**Source extract**:
◆ ◆ ◆ ◆

==================
== Hiro's Stuff ==
==================
Valentin Boettcher's Site

KDE GSOC: Second Coding Period; Some Notes on the Catalog Repo.

Posted on in KDE • 655 words • 4 minute read
Tags: GSOC

TL;DR DSO catalogs in KStars are now generated reproducibly in the CI. A list of available catalogs and documentation can be found here.

As promised last time I’ll now go a little into the Catalogs Repository.

Usually DSO catalogs are pretty static and rarely change due to the nature of their contents. But although galaxies do not tend to jump around in the sky, catalogs still get updates to correct typos or update coordinates with more precise measurement. Our primary catalog OpenNGC for example gets updates quite regularly.

Figure 1: OpenNGC is being updated regularly.

Figure 1: OpenNGC is being updated regularly.

And even though a catalog might not change, it would nevertheless be desirable to have a record on how it was derived from its original format in a reproducible way1. Last but not least, having all catalogs in a central place in kind of the same format would make deduplication a lot easier.

The question is: how does one define a convenient yet flexible format that nevertheless enforces some kind of structure? My answer was: with some kind of package definition. What about the flexibility part? Well, basically every catalog is just a python module that must implement a class. By overwriting certain methods, the catalog can be built up. The framework provides certain support functionality and an interface to some catalog database features by way of a python binding to some KStars code. Apart from that one has complete freedom in implementing the details although some conventions should be followed2.

A simple random catalog looks like the following listing.

def generate_random_string(str_size, allowed_chars=string.ascii_letters):
    return "".join(random.choice(allowed_chars) for x in range(str_size))

◆ ◆ ◆ ◆

**Provided information**:
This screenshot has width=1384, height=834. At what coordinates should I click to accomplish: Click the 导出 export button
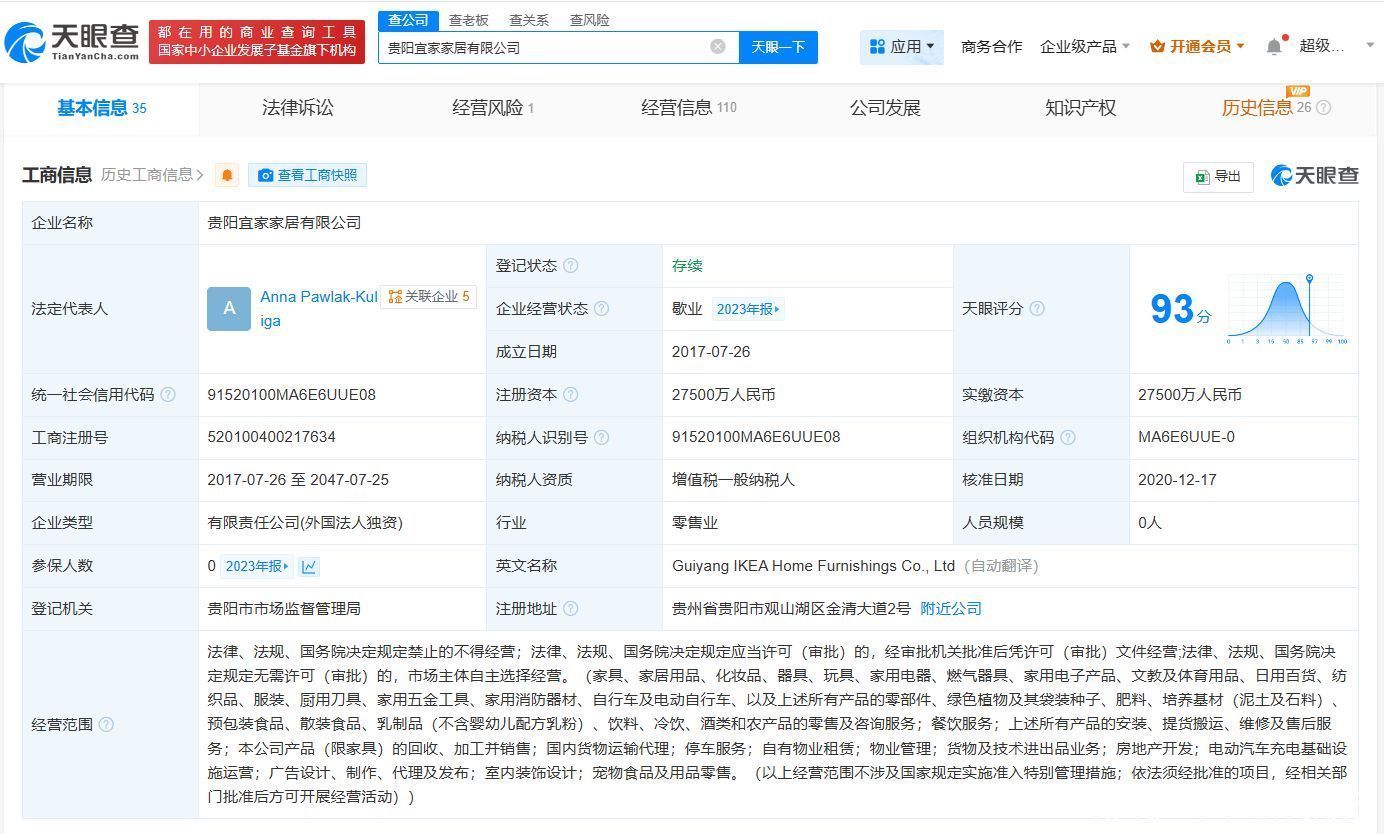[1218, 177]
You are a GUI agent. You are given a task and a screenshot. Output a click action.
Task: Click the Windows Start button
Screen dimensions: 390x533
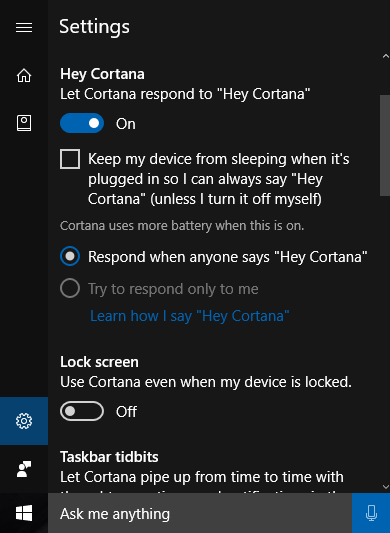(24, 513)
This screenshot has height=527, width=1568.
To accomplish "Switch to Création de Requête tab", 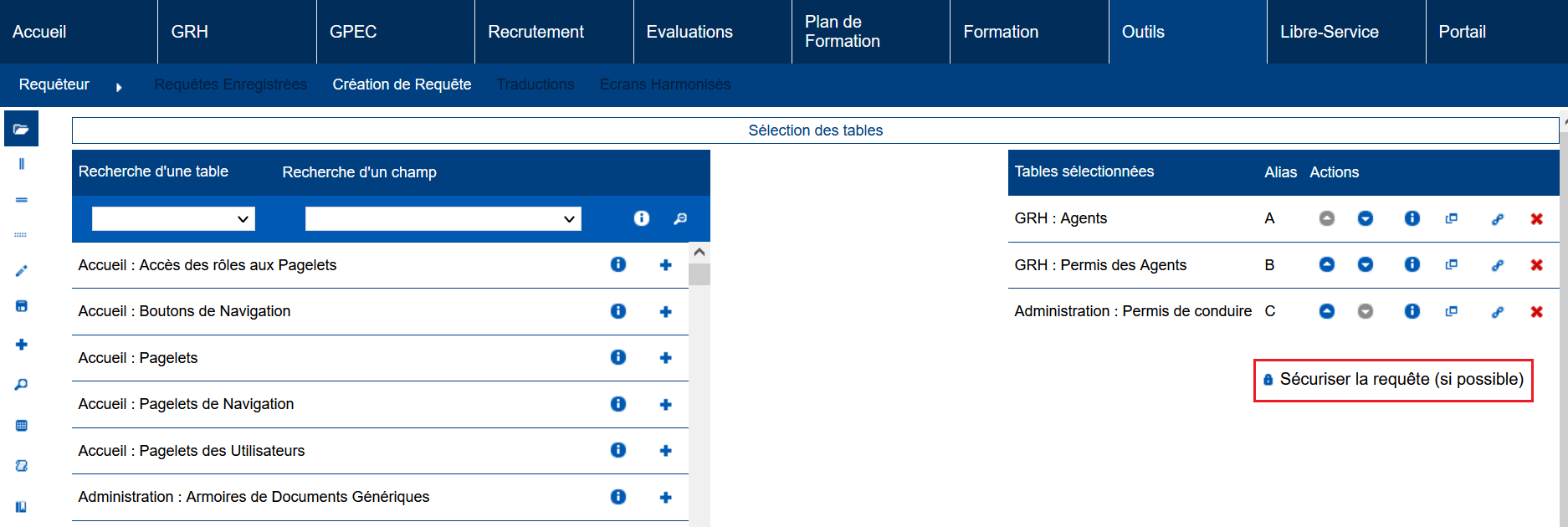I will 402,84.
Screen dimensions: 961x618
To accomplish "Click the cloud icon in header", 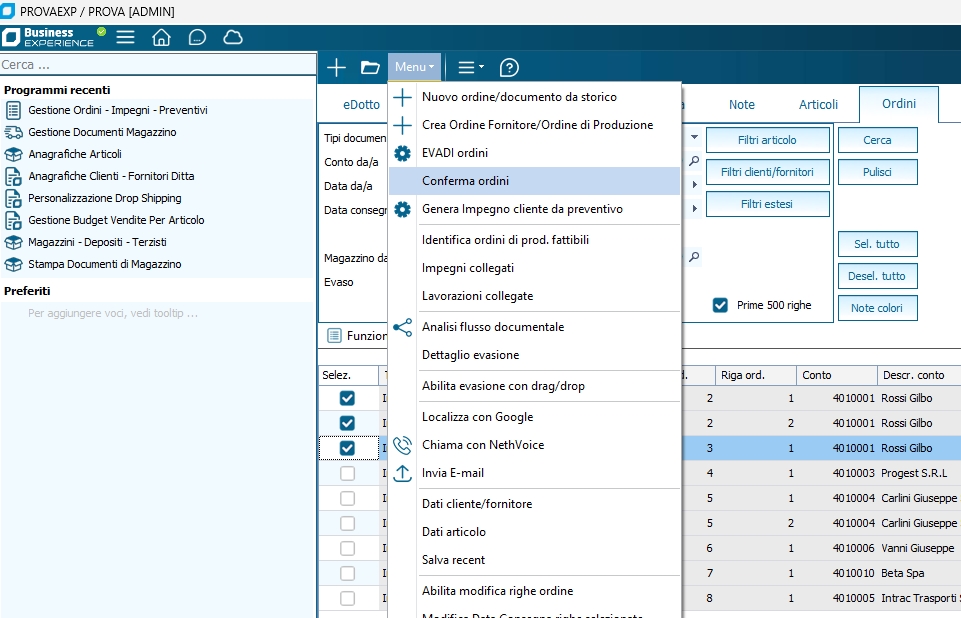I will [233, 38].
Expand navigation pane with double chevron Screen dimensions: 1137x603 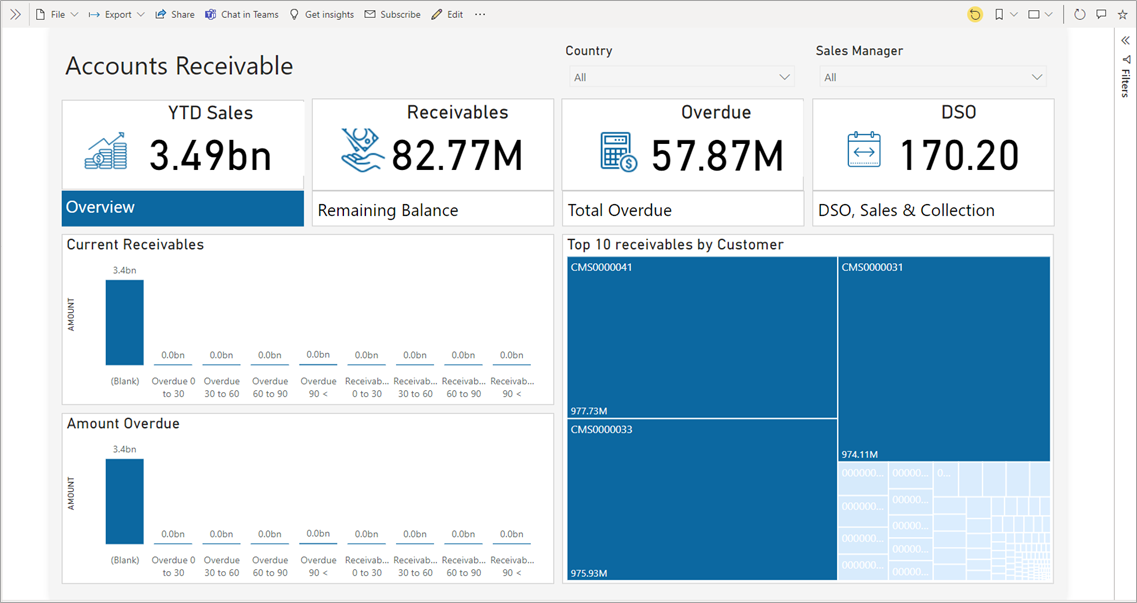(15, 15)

◆ ◆ ◆ ◆

**Stated problem 1**:
Duplicate the part of the KStars catalog post that opens with the words containing "A simple random" and closes with "x in range(str_size))".
**Stated problem 2**:
According to the KStars catalog post, why do catalogs of deep-sky objects still get updated even though galaxies do not move around in the sky? Answer in one to three sentences.
**Stated problem 3**:
Take the KStars catalog post further, starting from where it stops.
The items are separate material and do not belong to the KStars catalog post.

**Exercise response 1**:
A simple random catalog looks like the following listing.

def generate_random_string(str_size, allowed_chars=string.ascii_letters):
    return "".join(random.choice(allowed_chars) for x in range(str_size))

**Exercise response 2**:
Catalogs still get updates to correct typos. They also get updates to replace coordinates with more precise measurements.

**Exercise response 3**:
class RandomCatalogBase(Factory):
    SIZE = 100
    meta = Catalog(
        id=999,
        name="random",
        maintainer="Valentin Boettcher <hiro@protagon.space>",
        license="DWYW Do what ever you want with it!",
        description="A huge catalog of random DSOs",
        precedence=1,
        version=1,
    )

    def load_objects(self):
        for _ in range(self.SIZE):
            ob_type = random.choice(
                [ObjectType.STAR, ObjectType.GALAXY, ObjectType.GASEOUS_NEBULA]
            )
            ra = random.uniform(0, 360)
            dec = random.uniform(-90, 90)
            mag = random.uniform(4, 16)
            name = generate_random_string(5)
            long_name = generate_random_string(10)

            yield self._make_catalog_object(
                type=ob_type,
                ra=ra,
                dec=dec,
                magnitude=mag,
                name=name,
                long_name=long_name,
                position_angle=random.uniform(0, 180),

It implements only the load_objects build phase and is a kind of minimum viable catalog.

The basic idea behind the structure of a catalog implementation is that the build process can be subdivided into four phases which can be partially parallelized by the framework.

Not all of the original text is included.